Managers say one reason for this is based on what happened during the technology boom and again right before the credit crisis. Many companies involved in the latest hot or trendy investment area of the moment rush to list on Aim as it is easier than the main market. When sentiment on that trend changes, the whole index falls spectacularly.

The assumption many have towards this market is not completely wrong and managers who invest there agree there are plenty of speculative companies on Aim. Peter Walls, who runs Unicorn’s Aim-based VCT, notes the market has seen its share of trends and disasters. By its very nature, the market will always be volatile, he says. “But as a long-term investor, there are great opportunities. It is a great way for smaller companies to get on the ladder.”

It is also important not to get too distracted by the reputation of the whole market. Cross says there is also a large number of profitable, established, ordinary companies just grinding out returns. “I like the Aim market but you do have to be very careful. I prefer profitable, established companies with UK headquarters and with UK directors, subject to UK law.”

His preference for companies outside the dominant Aim sectors means that when the market fell by 70 per cent in 2008, the Liontrust portfolio was not badly impacted, despite its large weighting. During 2008, the Liontrust fund ranked third in the IMA sector, falling around 27 per cent.
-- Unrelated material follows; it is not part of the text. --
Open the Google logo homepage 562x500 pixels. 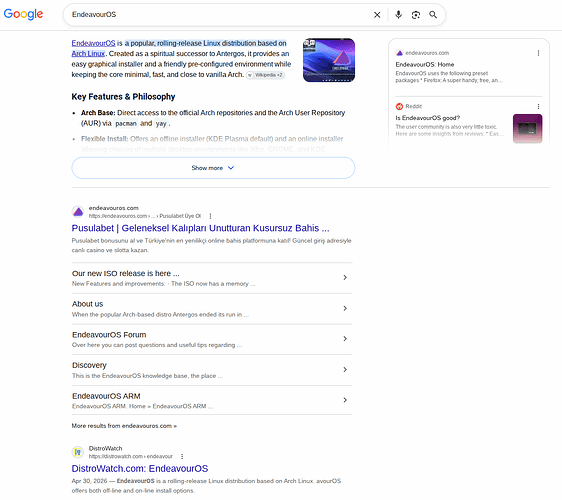pyautogui.click(x=23, y=14)
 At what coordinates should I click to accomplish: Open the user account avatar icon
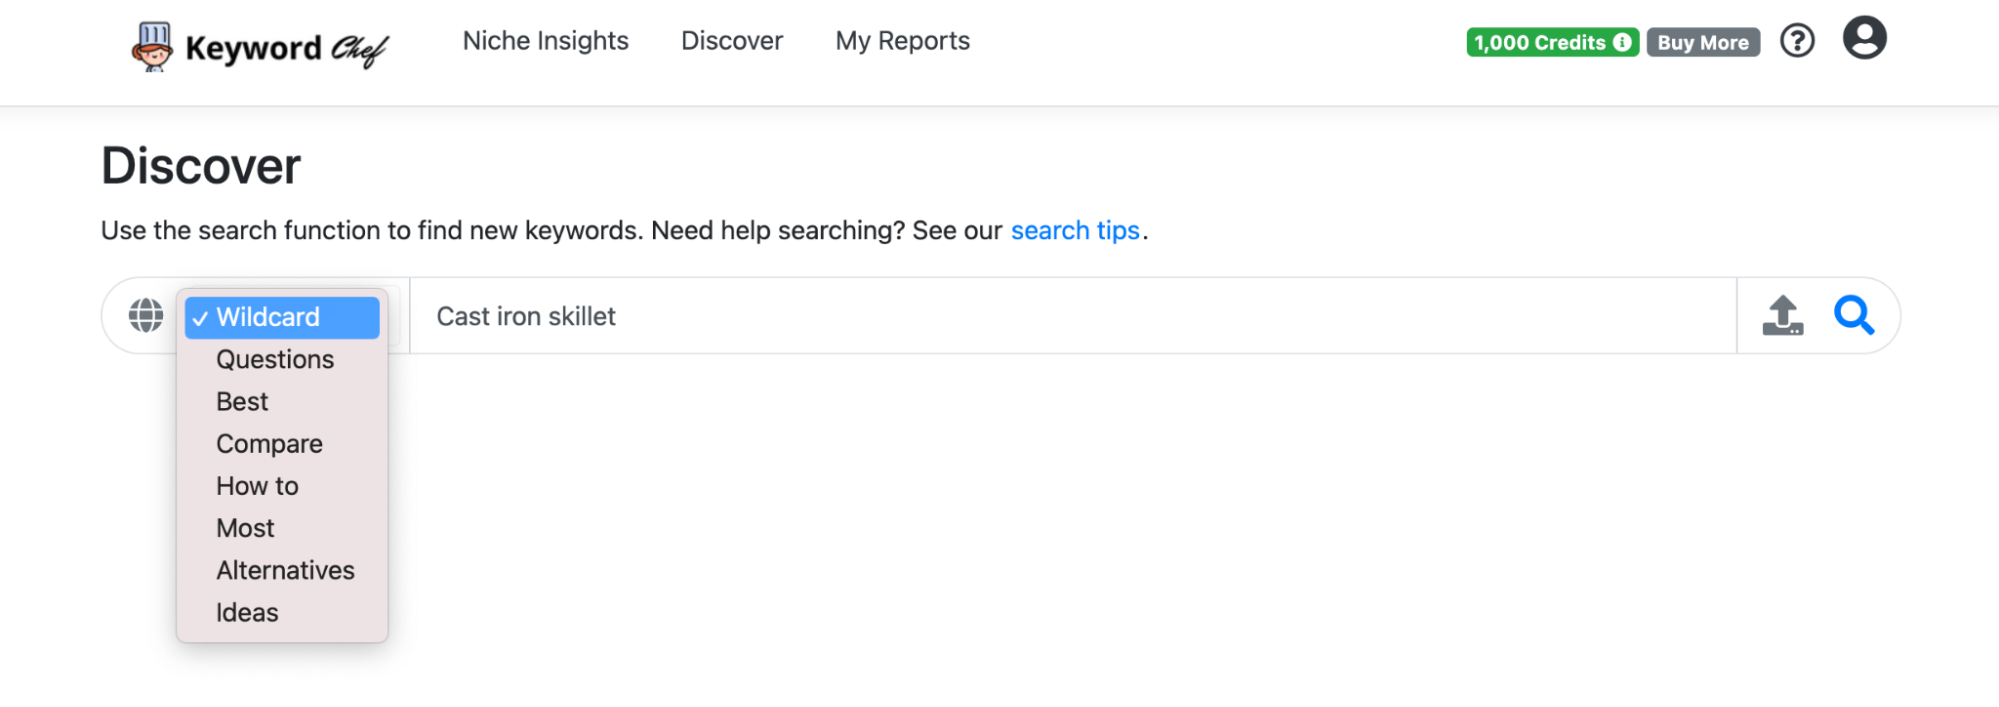1864,38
Judging the Aim market as risky as a whole is an oversimplification, Cross says. “As with any markets, you hunt for certain types of businesses and you will find good ones.”
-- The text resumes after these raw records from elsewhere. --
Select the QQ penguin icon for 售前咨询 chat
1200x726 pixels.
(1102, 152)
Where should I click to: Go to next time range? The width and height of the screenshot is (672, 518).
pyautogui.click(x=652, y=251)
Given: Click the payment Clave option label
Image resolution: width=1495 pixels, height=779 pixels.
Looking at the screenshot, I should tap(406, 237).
While a significant portion of Aim currently consists of junior miners, oil explorers and other resource-based firms, Cross, Walls and Close special situations and Beacon manager Deryck Noble-Nesbitt all prefer the less fashionabe options that can also be found. Cross holds firms such as international PR company Next Fifteen Communications as well as RWS, which deals with patent translations and searches. One of the successful holdings in Unicorn’s small-cap fund has been in Abcam, a debt-free and cash-generative company that manufactures and distributes research-grade antibodies.

But what of the market’s reputation for failures and blowups? Certainly, the numbers of companies leaving Aim prove there remain plenty of potential potholes for investors. At its peak in December 2007, the number of companies on Aim was 1,694, dropping to less than 1,300 by the end of 2009 and it has been reported 2010 saw some 157 further departures.
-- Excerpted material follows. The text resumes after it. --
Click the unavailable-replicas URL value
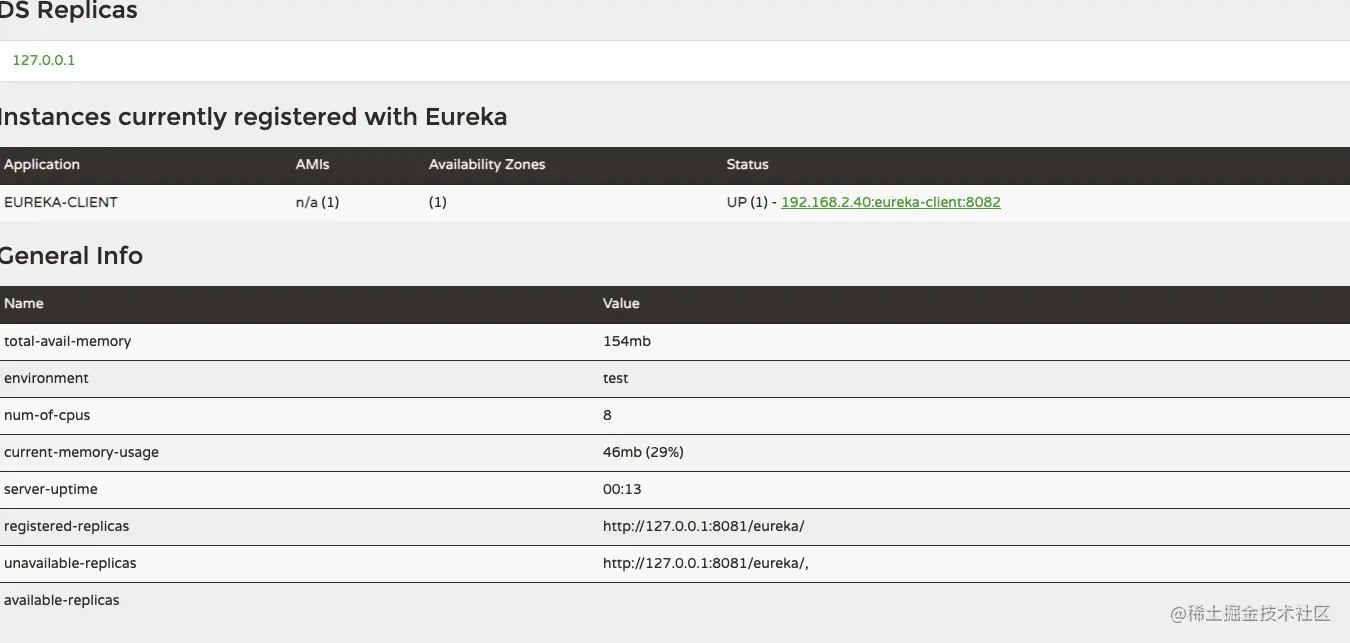The height and width of the screenshot is (643, 1350). (705, 564)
Walls, who looks to the venture-capital side of Aim, says his VCT has experienced on average one blowup a year since its launch in the 2001/02 tax year. He says: “We have had failures but by the same token we have also had outstanding successes that phenomenally outweigh those failures.”

The recent strong run of smaller companies across the spectrum may have something to do with the popularity of Aim at the moment and brings with it the question of possible overvaluation in this area. However, managers say, as with the main market, there are many overlooked stocks providing opportunity.

Walls puts the average price/ earnings ratio of holdings in his VCT at 12 times, which he sees as not too demanding in the context of the main market. Cross agrees that valuations are not too stretched in the areas in which he is investing and the growth rates he is expecting are on par with main list small caps – around 10-15 per cent a year. Cross also says liquidity is no more of an issue for Aim holdings as for main-listed small caps.

With an overriding reputation for housing speculative stocks, perhaps it is best to start considering the Aim market in two parts – the good side and the bad. That way, high exposures in this market will not be met with too much cynicism and wariness – and maybe then more companies will start openly listing Aim weightings on their fund factsheets.